Que tipo de ameaça poderia provocar uma catástrofe global capaz de derrubar os alicerces do sistema internacional e mergulhar o mundo no mais completo caos social? Sistema internacional, conceito fundamental para compreender o funcionamento e a dinâmica das relações internacionais, traduz um conjunto de relações e interações entre os atores que o compõe – estados, organizações internacionais, corporações, etc. - e supõe que as ações destes atores repercutem e definem os contornos do ambiente em que atuam. Pressupõe, no meu entendimento, um arranjo histórico, sempre provisório e dinâmico, diferentemente da abordagem tradicional, de linhagem positivista, que supõe o sistema internacional como uma entidade plana e a-histórica, que desde Vestefália, o mito de origem, manteria suas estruturas intactas e imóveis. O arranjo é provisório, o que não quer dizer frágil ou instável, e assume distintas formas históricas. As guerras, mesmo as mais devastadoras, não foram capazes de abalar as bases deste arranjo. A implosão do sistema internacional implicaria, hipoteticamente, na destruição dos seus atores, sobretudo os estados. Haveria um fenômeno capaz de tamanha façanha?

O denominado cinema-catástrofe já explorou este tema e sugeriu, no plano da ficção, diferentes formas possíveis de destruição do mundo. De meteoritos desgarrados a mudanças climáticas extremas, de invasões extraterrestres a epidemias devastadoras, o fim do mundo inspira a imaginação cinematográfica desde a criação do cinema. O gênero cinema-catástrofe se consolidou como estética do cinema americano na década de 1950, na aurora da guerra fria. Susan Sontag, num ensaio inspirado chamado “A imaginação do desastre”, identificou a emergência deste gênero nos filmes B, que exploravam o tema da destruição do mundo pela ação de alienígenas, monstros, animais gigantescos, etc. “Guerra dos Mundos”, dirigido por Byron Haskin em 1953, é um dos melhores exemplos desta safra cinematográfica.

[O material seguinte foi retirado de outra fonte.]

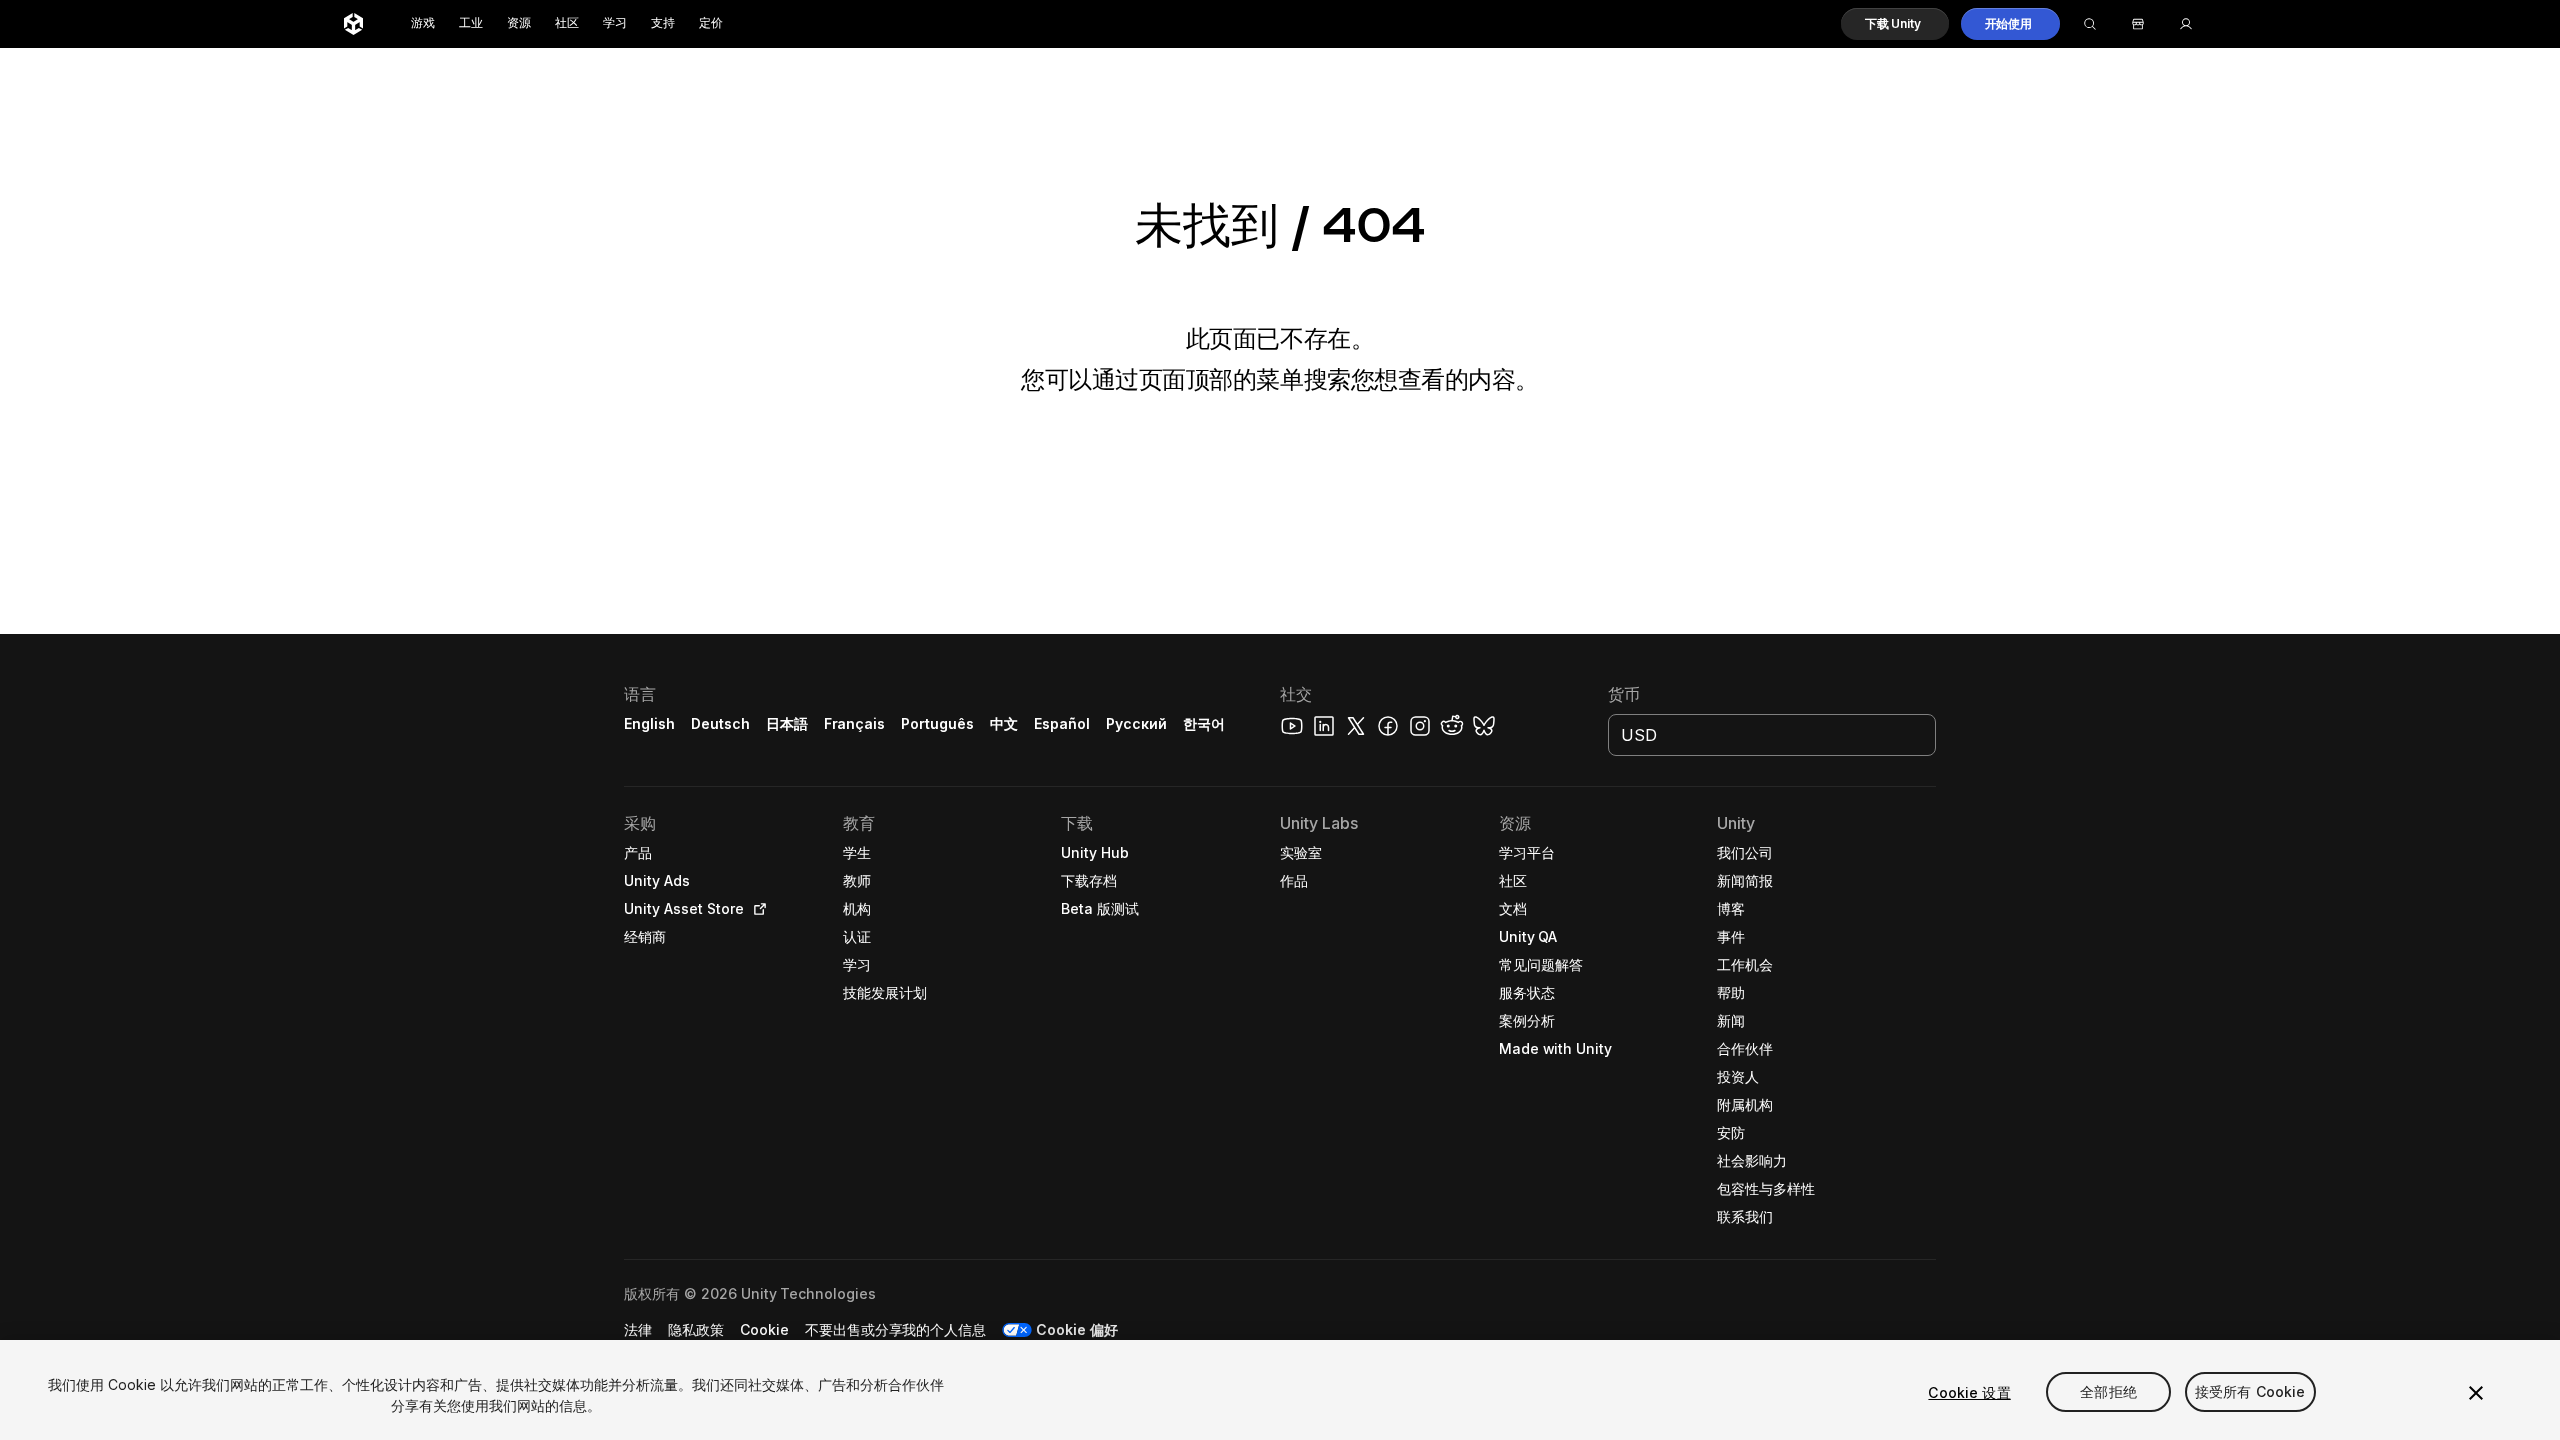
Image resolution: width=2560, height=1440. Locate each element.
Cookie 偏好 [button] (1077, 1329)
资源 (519, 23)
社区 (567, 23)
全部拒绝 (2108, 1392)
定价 (711, 23)
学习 (615, 23)
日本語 (787, 723)
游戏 (423, 23)
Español (1062, 723)
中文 (1004, 723)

Quase sempre, e “Guerra dos Mundos” não é uma exceção, o caos apocalíptico que ameaça tomar o mundo de assalto é evitado por algum tipo de redenção ou manobra astuta de algum(s) indivíduo(s), que também se redime. A mensagem é sempre a mesma: cuidem do mundo que temos, cuidem das pessoas, um dia o mundo que construímos pode desmoronar.

 Guerra Mundial Z, blockbuster inspirado no romance homônimo de Max Brooks, é a mais recente investida cinematográfica na poderosa e lucrativa indústria da catástrofe. O filme, dirigido por Marc Forster, retoma o tema do apocalipse zumbi, de George Romero, e consagrado em filmes como The Walking Dead e Resident Evil, e o explora em escala planetária. Uma pandemia de zumbis, de origem desconhecida, se espalha velozmente pelo mundo dizimando populações inteiras. A humanidade aterrorizada, atomizada e lutando contra o que desconhece, trava uma “guerra mundial” pela própria sobrevivência.

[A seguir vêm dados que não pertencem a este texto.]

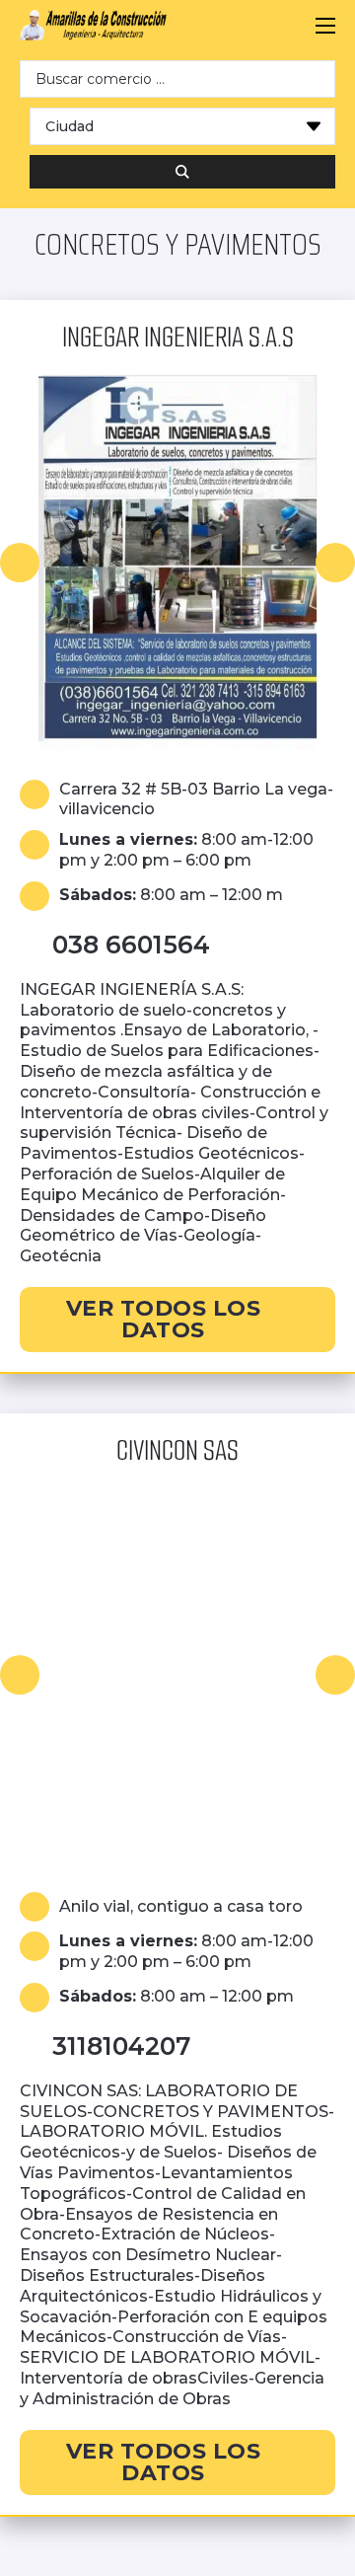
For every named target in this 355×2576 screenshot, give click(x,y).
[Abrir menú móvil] (325, 26)
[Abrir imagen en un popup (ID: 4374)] (177, 1674)
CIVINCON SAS (177, 1450)
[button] (19, 562)
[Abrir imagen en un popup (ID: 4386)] (177, 562)
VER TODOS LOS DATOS (163, 1319)
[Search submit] (182, 172)
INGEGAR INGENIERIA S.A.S (178, 337)
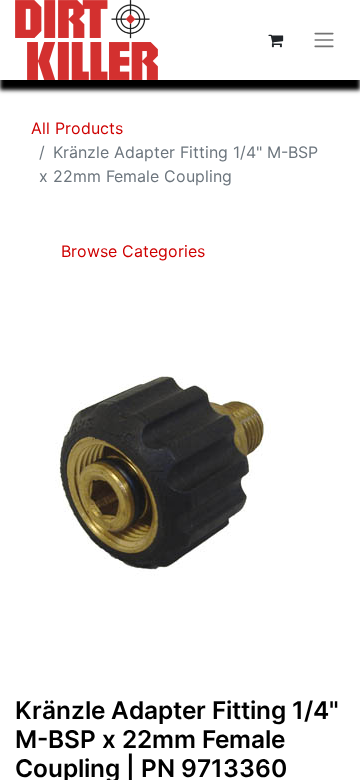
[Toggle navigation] (324, 40)
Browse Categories (130, 251)
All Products (77, 128)
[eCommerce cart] (275, 40)
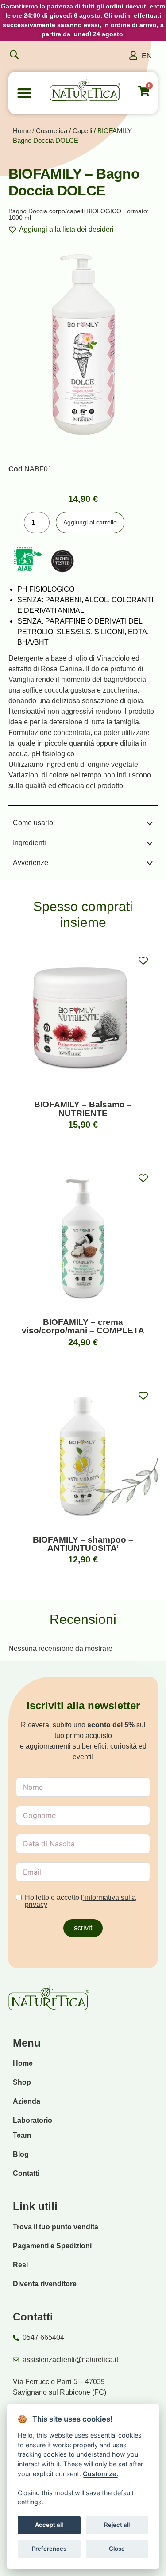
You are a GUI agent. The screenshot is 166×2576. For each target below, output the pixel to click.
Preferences (49, 2548)
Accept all (49, 2524)
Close (117, 2548)
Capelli (82, 130)
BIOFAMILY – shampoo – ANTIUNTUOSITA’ (83, 1544)
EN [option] (147, 56)
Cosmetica (51, 130)
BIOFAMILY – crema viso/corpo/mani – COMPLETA (83, 1326)
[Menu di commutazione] (24, 92)
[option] (146, 56)
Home (22, 130)
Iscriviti (83, 1928)
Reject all (117, 2524)
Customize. (100, 2473)
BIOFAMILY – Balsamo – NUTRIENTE (83, 1109)
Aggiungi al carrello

Embora as guerras sejam diferentes quanto às motivações e as técnicas empregadas para dar combate ao inimigo, elas eram, até então, situações de beligerância entre estados. Mesmo a “guerra ao terror”, declarada contra um inimigo opaco, sem base territorial definida e que atua em rede no mundo, foi declarada por um estado, e resultou na invasão territorial de um país. Nas piores guerras, o mundo manteve-se de pé e o sistema internacional, mesmo abalado, conservou suas estruturas e instituições. A “Guerra Mundial Z” traz um novo conceito de guerra. Não é uma guerra convencional, entre estados, ou uma guerra entre grupos humanos. Não é uma guerra econômica, estratégica ou uma disputa por territórios. É uma guerra pela civilização, pela sobrevivência da humanidade. O mundo como nós o conhecemos veio abaixo e os vivos lutam contra os mortos.

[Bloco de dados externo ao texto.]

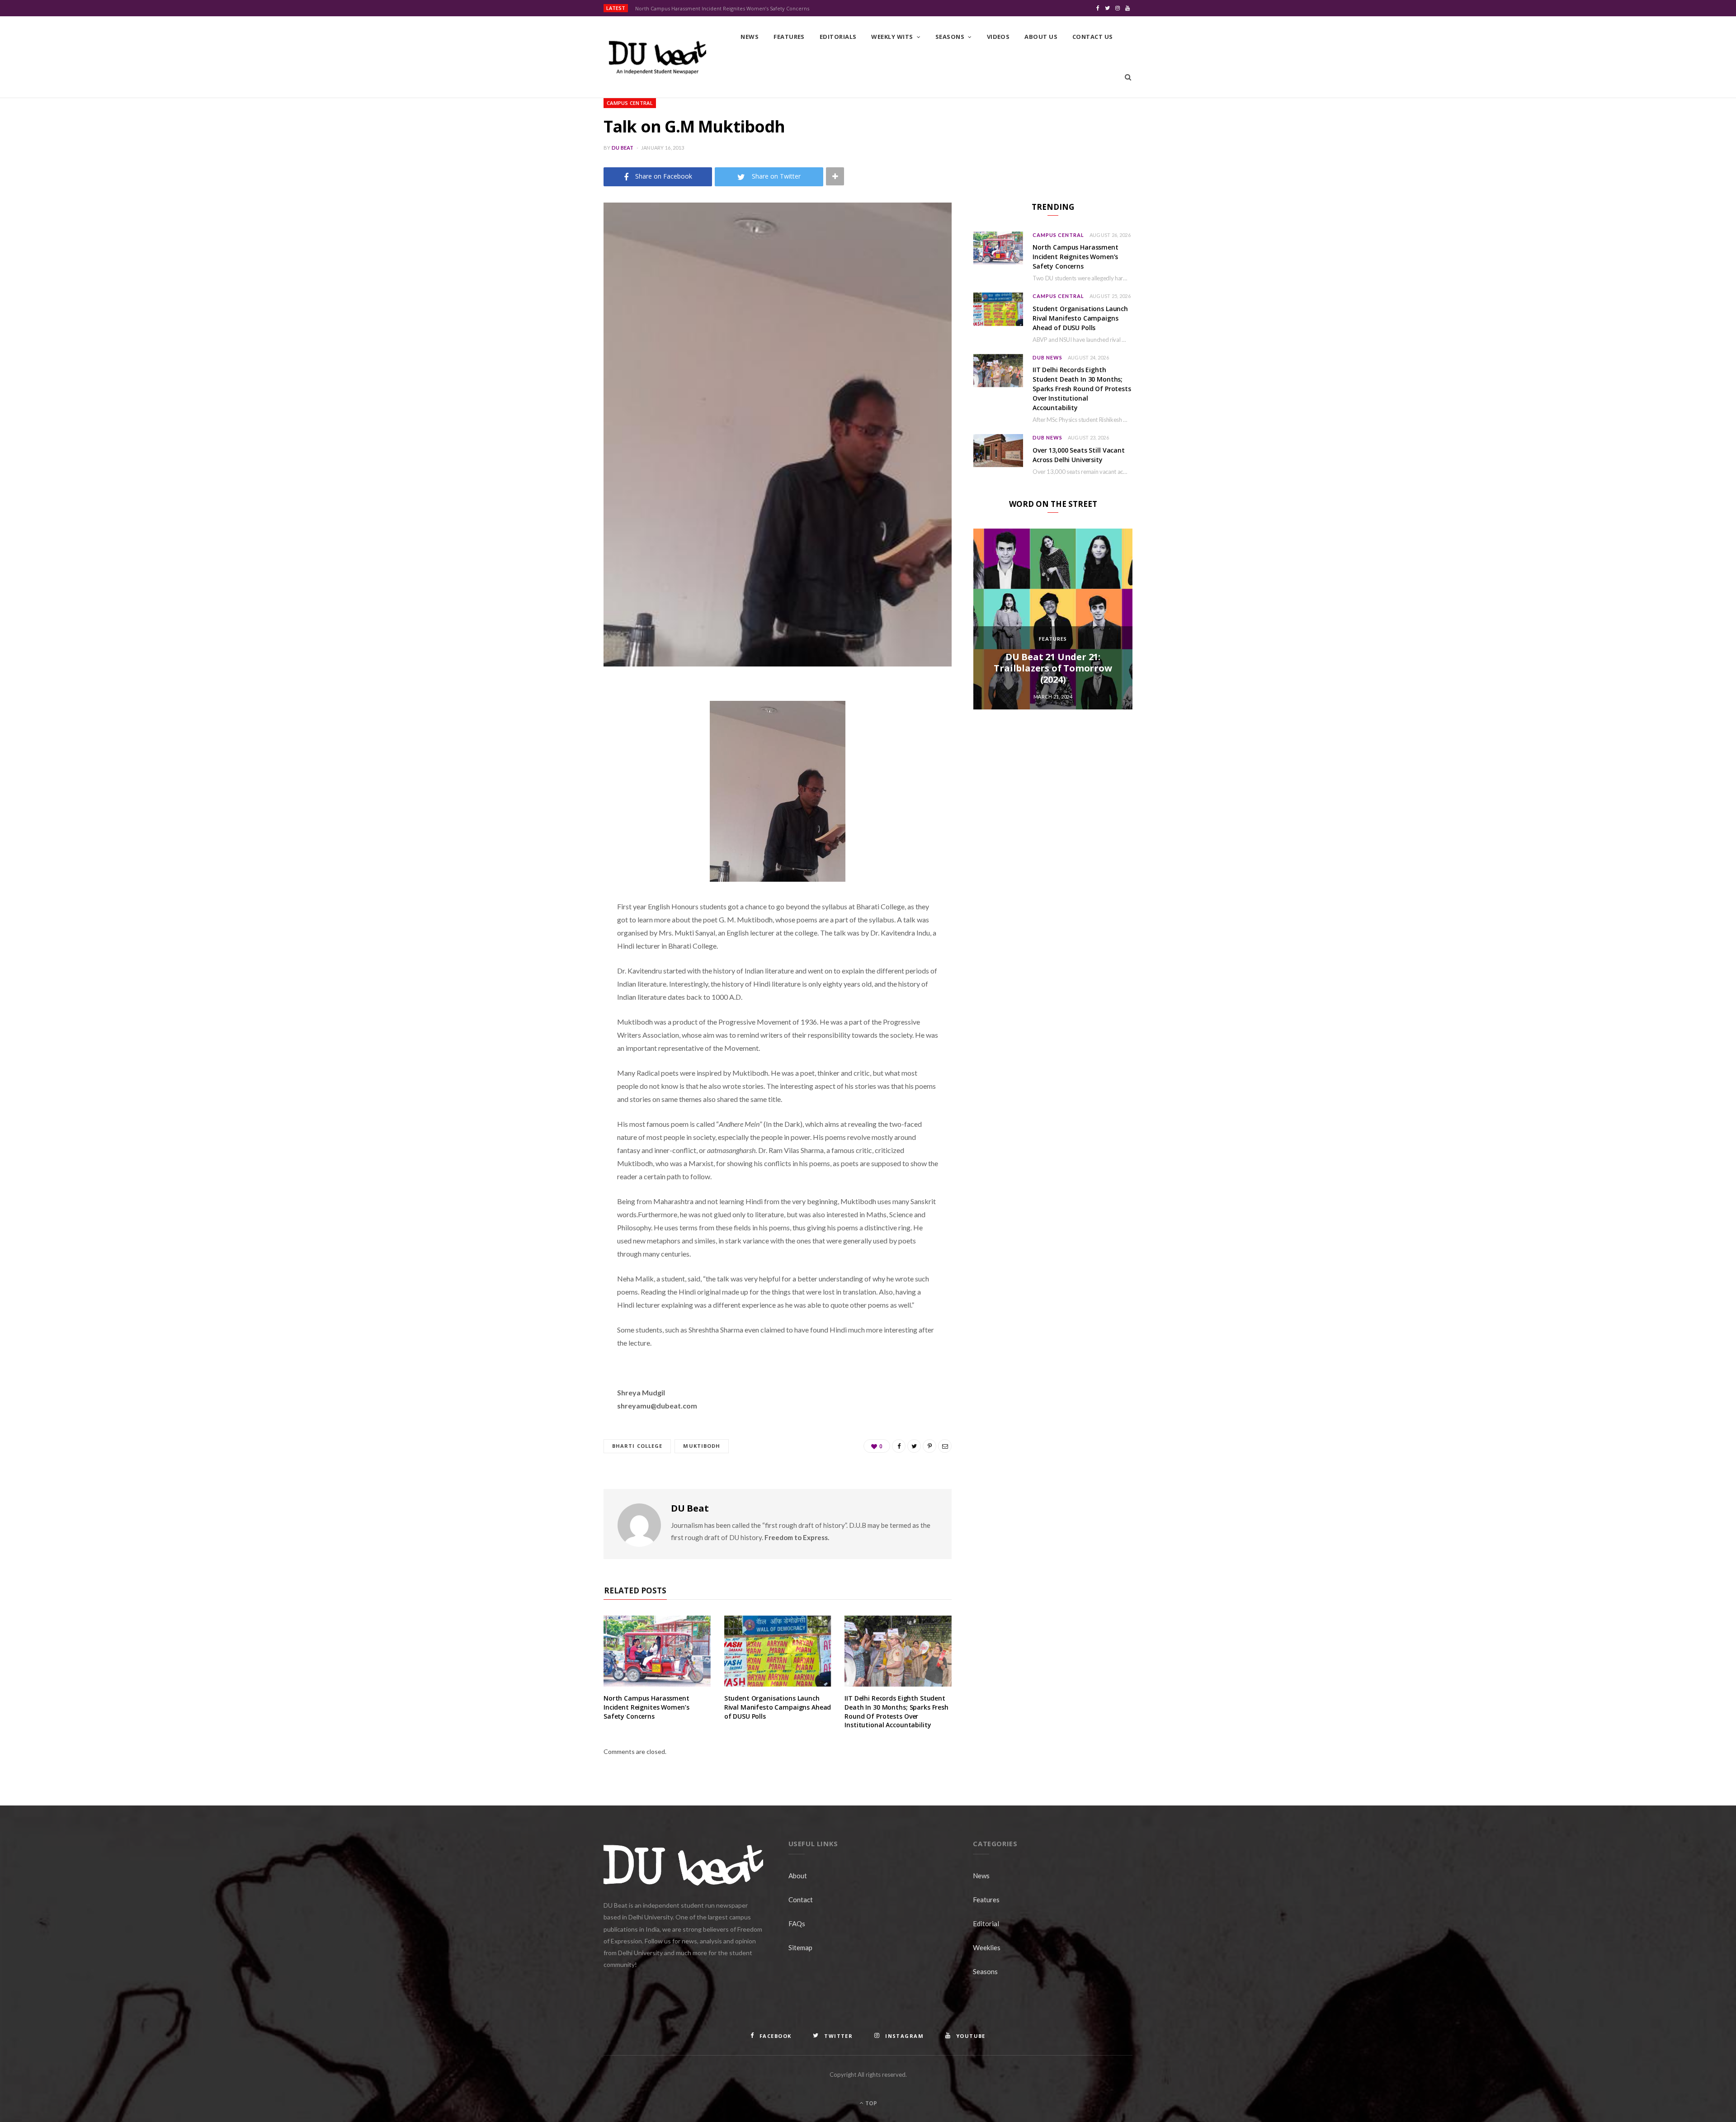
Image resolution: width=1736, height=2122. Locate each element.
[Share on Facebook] (558, 717)
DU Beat (623, 148)
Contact (800, 1899)
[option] (1052, 619)
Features (789, 37)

No filme, o sistema internacional ruiu na velocidade do avanço da pandemia. No plano interno, as instituições desabaram, as famílias foram dizimadas, os governos sucumbiram, a polícia desapareceu. O caos tomou conta das cidades e as pessoas correm desesperadas em busca de um refúgio. No plano externo, os estados, as instituições e as organizações desapareceram e, com eles, as relações internacionais. O que restou da ordem anterior sobrevive apenas nas intenções e valores internalizados pelos indivíduos.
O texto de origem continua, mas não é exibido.